■ TASK:
Retype exactly the lines of the listing below from the one with "Screen dimensions: 840x630" through the last, both included, and leave every picture out.

■ PROVIDED DATA:
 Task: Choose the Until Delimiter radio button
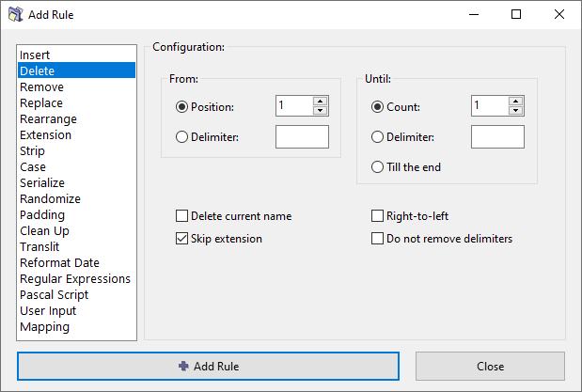(x=379, y=137)
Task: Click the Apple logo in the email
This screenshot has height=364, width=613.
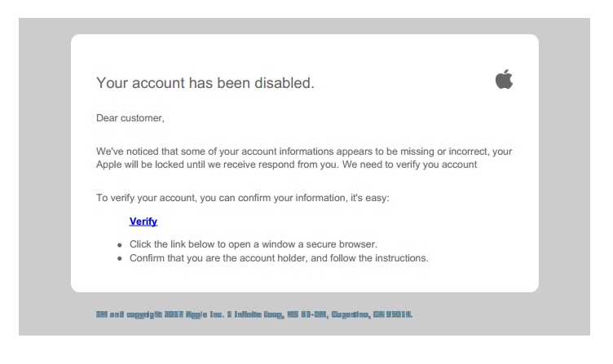Action: click(504, 79)
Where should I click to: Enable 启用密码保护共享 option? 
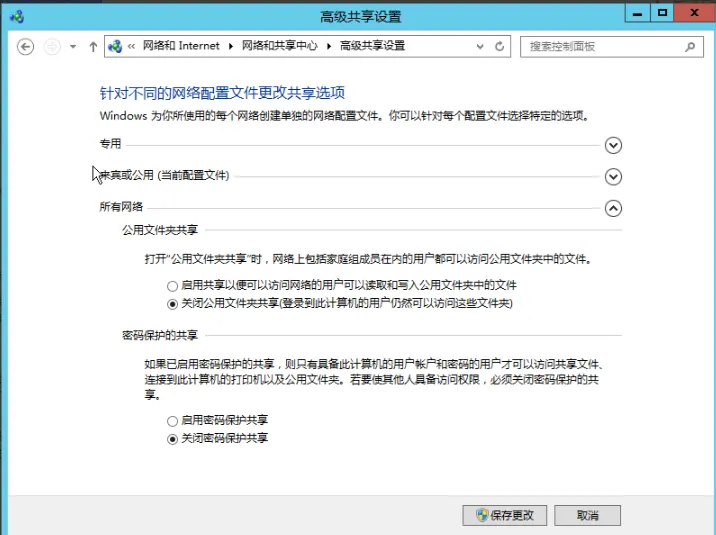tap(172, 421)
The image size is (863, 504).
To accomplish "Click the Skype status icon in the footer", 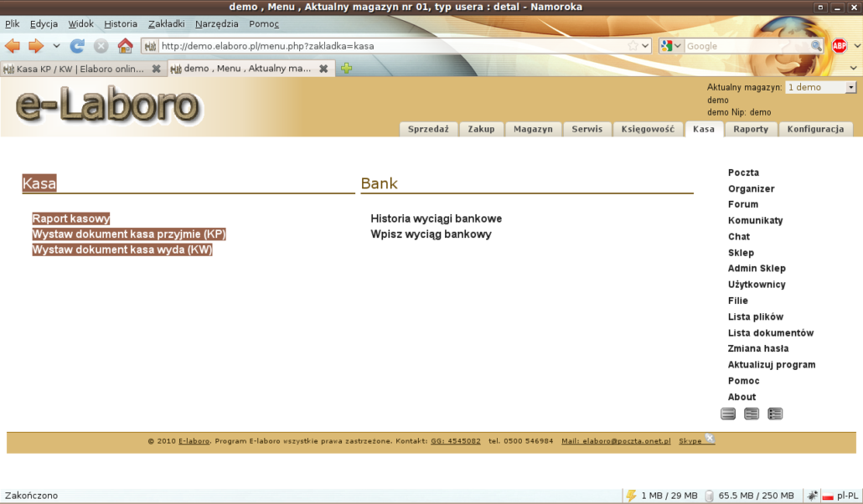I will click(x=709, y=439).
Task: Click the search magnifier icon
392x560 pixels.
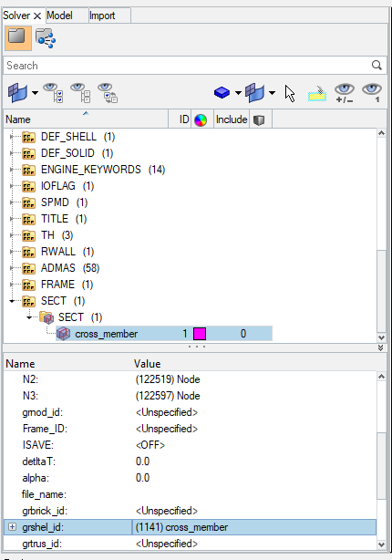Action: (x=377, y=66)
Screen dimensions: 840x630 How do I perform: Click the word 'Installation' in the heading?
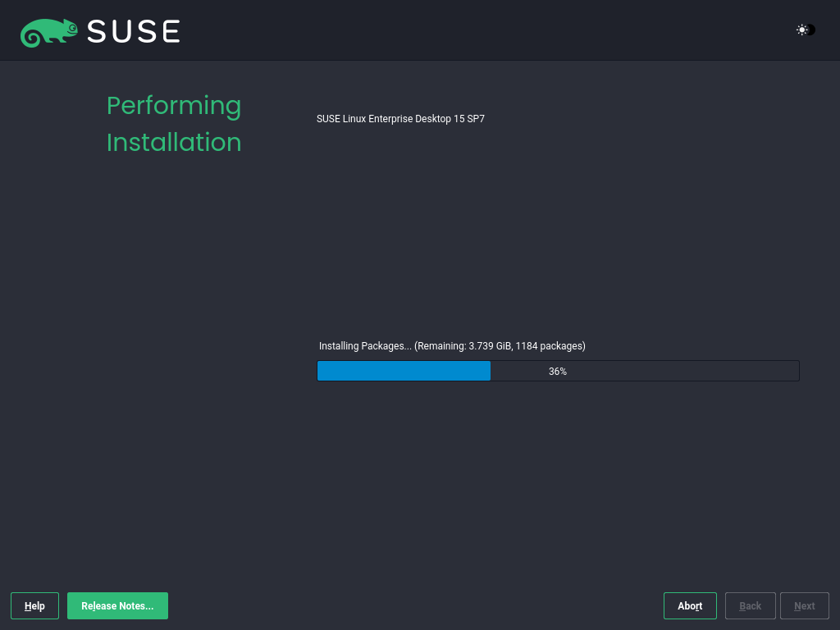click(174, 143)
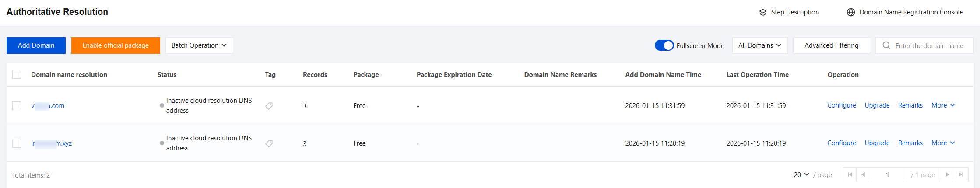
Task: Go to the next page arrow
Action: pos(948,174)
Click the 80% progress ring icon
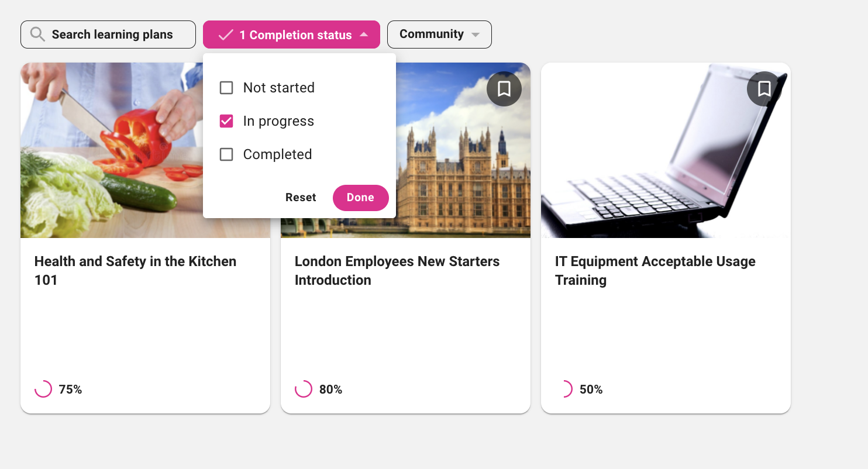 click(304, 389)
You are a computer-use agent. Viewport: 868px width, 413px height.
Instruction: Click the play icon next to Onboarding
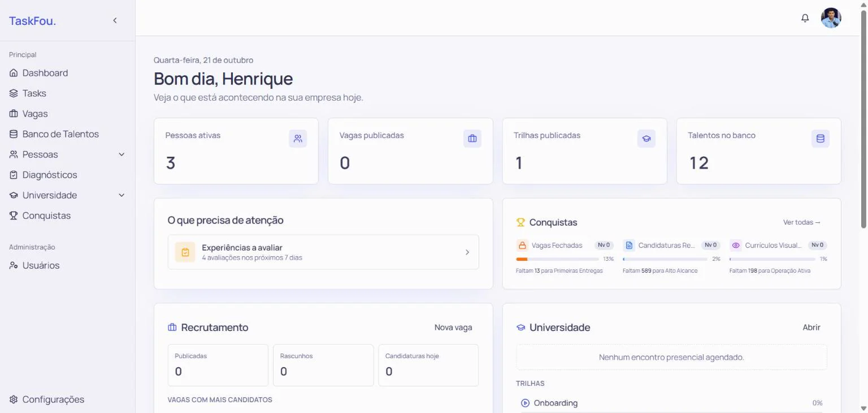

■ WORKED SOLUTION:
Screen dimensions: 840x630 How do I perform: Click the word 'Installation' in the heading?
click(174, 143)
Task: Go to the next page arrow
Action: pos(948,174)
Click the 80% progress ring icon
 click(304, 389)
You are a computer-use agent. Viewport: 868px width, 413px height.
Instruction: Click the play icon next to Onboarding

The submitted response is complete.